■ Aim of the exercise ■
Could you extract the part of the Drama Desk predictions between "Revival of a Play" and "Park Much Ado.", inclusive, copying it word for word?

■ Selected passage ■

— START —

But the Drama Desk is still going ahead with their award presentation on NY-1’s On Stage show on Sun. May 31 with Tituss Burgess (Unbreakable Kimmy Schmidt), James Corden, Kristin Chenoweth, Alan Cumming, Beanie Feldstein (Hello, Dolly!), Santino Fontana, Renee Elise Goldsberry, Jesse Tyler Ferguson, Jane Krakowski, Patti LuPone, Audra McDonald, Cynthia Nixon, Ashley Park, Andrew Rannells, Ali Stroker (Oklahoma!), and Susan Stroman. Broadway and Off-Broadway are considered for all categories. Here are my predictions in the major slots along with my preferences (Disclosure: I am a Drama Desk voting member and have already cast my ballot)
Prediction: The Inheritance
Preference: Heroes of the Fourth Turning
The DD includes both Broadway and Off-Broadway in all of its multiple categories, but they usually go for the Broadway choice. With the shortened season, four of the five nominees in this category are Off-Broadway, but the voters will probably go for the only Broadway entry, The Inheritance, Matthew Lopez’s two-part saga of the post-AIDS gay community loosely based on E.M. Forster’s classic novel Howard’s End. I voted for Heroes of the Fourth Turning, Will Arbery’s drama of a reunion of graduates from a conservative Christian university in Wyoming, which had a short run at Playwrights Horizons and won the New York Drama Critics Circle Award for Best Play.
Prediction/Preference: Soft Power
In a rare occurrence for the DD, all of the nominees for Outstanding Musical are from Off-Broadway. That means for the only the third time in its history, the organization’s pick for top tuner will not be a Broadway show. The other two are Little Shop of Horrors in 1983 and Hamilton in 2015. Soft Power, Jeanine Tesori and David Henry Hwang’s political satire, is my prediction since its Public Theater run was the longest run of the nominees. Michael R. Jackson’s autobiographical A Strange Loop won the NY Drama Critics Circle, Lortel, and Outer Critics Circle Awards as well as the distinguished Pulitzer Prize, but had a brief engagement at Playwrights Horizons, so many voters may have missed it. I enjoyed both innovative, imaginative shows, but Power was slightly better in my view.
Revival of a Play
Prediction: A Soldier’s Play
Preference: Much Ado About Nothing
Once again the only Broadway candidate will probably win. A perfectly serviceable production of A Soldier’s Play will top the delightful Central Park Much Ado.
Revival of a Musical
Prediction/Preference: West Side Story
This one is a bit tougher to call. Normally a Broadway restaging of the beloved West Side Story would seem a sure thing, especially with only two other nominees, both of them Off-Broadway–Little Shop of Horrors and the reworked Unsinkable Molly Brown which opened just before all the theaters closed so many voters could have been shut out. But Ivo van Hove’s radical, video-infused interpretation was seen as sacrilege by some fans of the Bernstein-Sondheim-Laurents-Robbins masterpiece. Others found it refreshingly innovative. Last year, the highly-sexualized take on Oklahoma! was defeated by the more traditional Yiddish-language Fiddler on the Roof. This year, a safe Little Shop might overtake the scary West Side Story, but I think the Broadway brand will prevail.

— END —

■ Supplied data ■

— START —

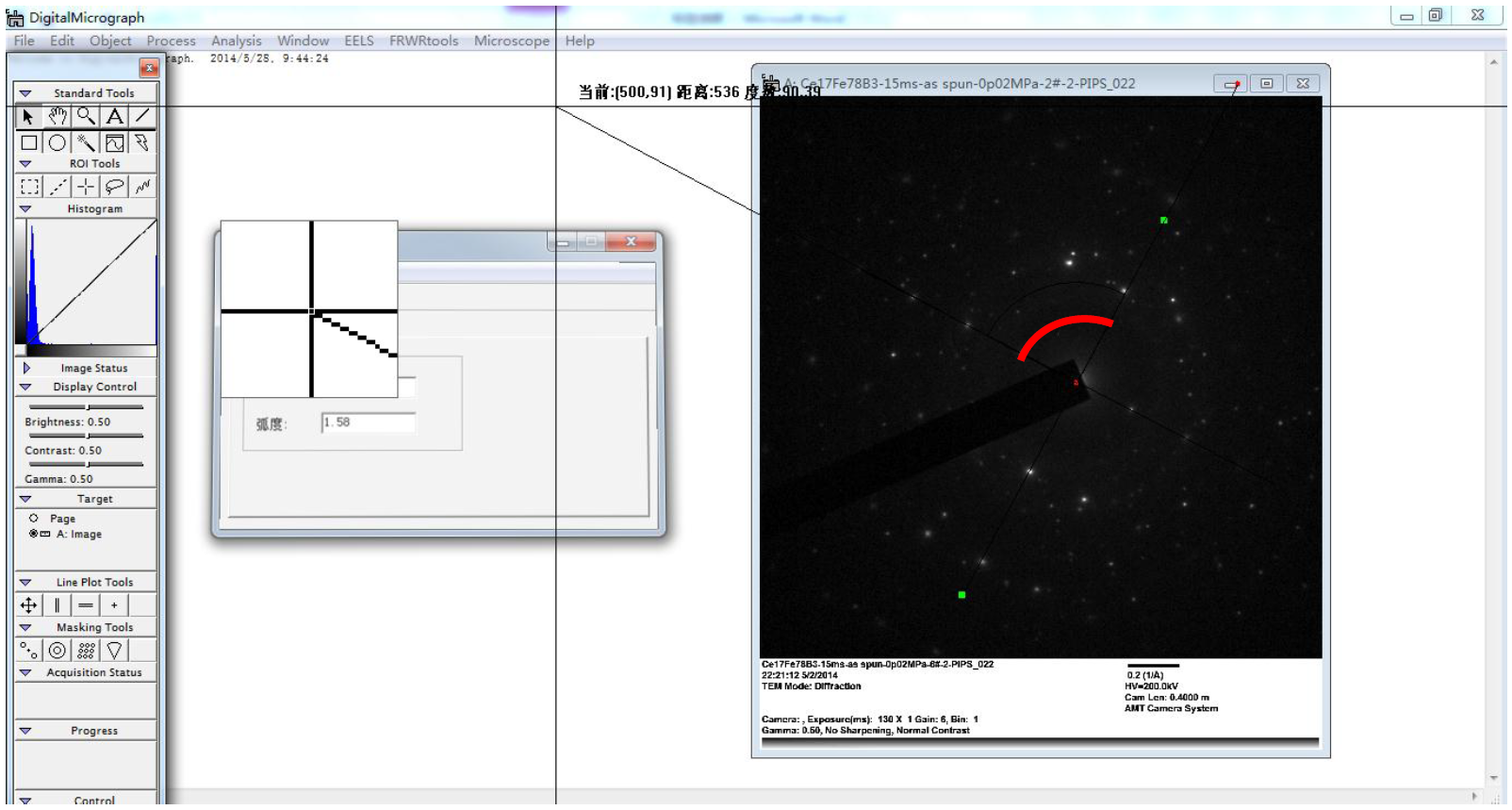
Task: Select the hand pan tool
Action: (58, 116)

— END —

■ Expected answer ■
Revival of a Play
Prediction: A Soldier’s Play
Preference: Much Ado About Nothing
Once again the only Broadway candidate will probably win. A perfectly serviceable production of A Soldier’s Play will top the delightful Central Park Much Ado.